Face à la crise mondiale de l’eau, l’ONU appelle à davantage de coopération

22 mars 2019

L’accès à une eau salubre est un droit fondamental dont sont toujours privées 2,1 milliards de personnes, alertent les Nations Unies à l’occasion de la Journée mondiale de l’eau qui est célébrée chaque année le 22 mars.

L’eau est essentielle à la survie et, avec l’assainissement, aide à protéger le public et la salubrité de l’environnement. Nos corps, nos villes, nos industries, notre agriculture et nos écosystèmes en sont tous tributaires.

« L’accès à l’eau est un droit fondamental. Personne ne doit en être privé. La Journée mondiale de l’eau est l’occasion de défendre le droit de chacun et de ne laisser personne de côté », a déclaré vendredi le Secrétaire général de l’ONU, António Guterres, dans un message publié pour la journée.

2,1 milliards de personnes vivent aujourd’hui sans avoir accès à de l’eau salubre. Un accès dont elles sont privées du fait de leur situation économique, de leur sexe, de leur origine ethnique, de leur religion ou de leur âge.

Des demandes croissantes, associées à une mauvaise gestion, augmentent le stress hydrique dans bon nombre de régions du monde.

Les changements climatiques contribuent à cette pression de façon dramatique. D’ici à 2030, quelque 700 millions de personnes dans le monde pourraient être contraintes de se déplacer du fait d’une pénurie d’eau aggravée.

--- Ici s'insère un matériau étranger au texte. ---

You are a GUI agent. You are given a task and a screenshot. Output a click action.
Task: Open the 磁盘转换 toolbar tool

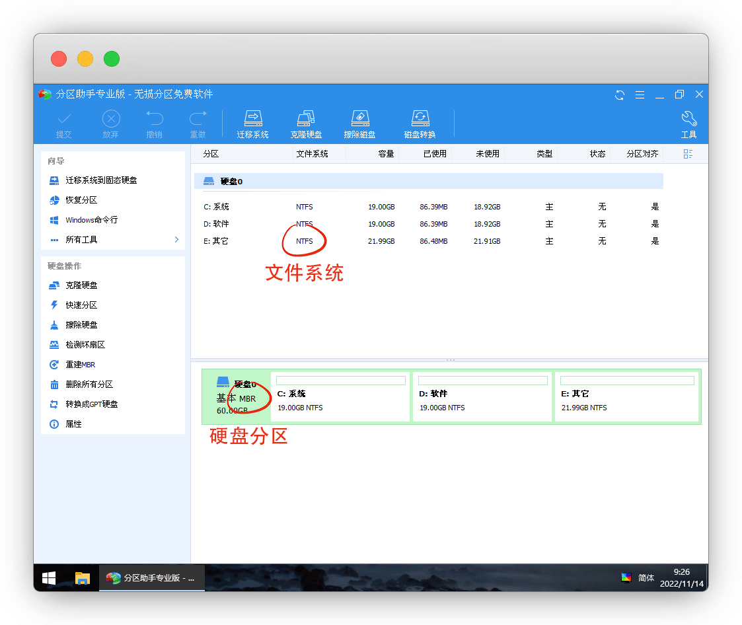coord(420,119)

« Il nous faut encourager la coopération pour résoudre la crise mondiale de l’eau et accroître la résilience face aux effets des changements climatiques, afin que chacun ait accès à l’eau, notamment les plus vulnérables d’entre nous », a souligné M. Guterres. « Ces mesures sont fondamentales pour garantir un avenir plus pacifique et plus prospère ».

Pour le chef de l’ONU, l’humanité doit d’atteindre les objectifs de développement durable, en valorisant et protégeant les « ressources vitales » en eau et en veillant à les gérer de manière inclusive, afin de les protéger et de les utiliser de manière durable, pour le bienfait de tous.

Dans les conflits, les enfants premières victimes du manque d’eau salubre et d’assainissement (UNICEF)

Dans les situations d’urgence complexes telles que les conflits, les enfants sont souvent les premières victimes du manque ou de l’absence d’eau salubre et d’assainissement, fait remarquer le Fonds des Nations Unies pour l’enfance (UNICEF).

Dans les conflits prolongés, les enfants de moins de 15 ans sont, en moyenne, près de trois fois plus susceptibles de mourir d’une maladie diarrhéique liée à une eau insalubre et à un manque d’assainissement que des effets directs de la violence induite par un conflit ou une guerre. Les plus jeunes subissent encore plus les effets de l’insalubrité de l’eau et du manque d’assainissement et d’hygiène : les enfants de moins de 5 ans ont 20 fois plus de risques de mourir d’une maladie diarrhéique que de la violence.

« Durant ces conflits – et dans d’autres situations d’urgence – la mise en place de mesures rapides, globales et sûres d’approvisionnement en eau et d’assainissement est une question de vie ou de mort », alerte l’UNICEF dans un communiqué de presse.

« Malheureusement, trop souvent, les interventions d’urgence manquent de ressources, dépendent de systèmes précaires d’approvisionnement en eau et d’assainissement, et se retrouvent dans l’incapacité de répondre à des besoins complexes », a déploré l’agence onusienne.

L’UNICEF exhorte les gouvernements, les partenaires et les parties aux conflits à développer le secteur de d’eau salubre, d’assainissement et d’hygiène (EAH) afin qu’il fournisse de manière systématique et prévisible des services d’excellente qualité en matière d’eau et d’assainissement dans les situations d’urgence.

L’agence onusienne appelle également à associer les interventions humanitaires d’importance vitale au développement de systèmes d’eau et d’assainissement durables pour tous. Elle demande aux belligérants de cesser de prendre pour cible les infrastructures d’approvisionnement en eau et d’assainissement ainsi que leur personnel.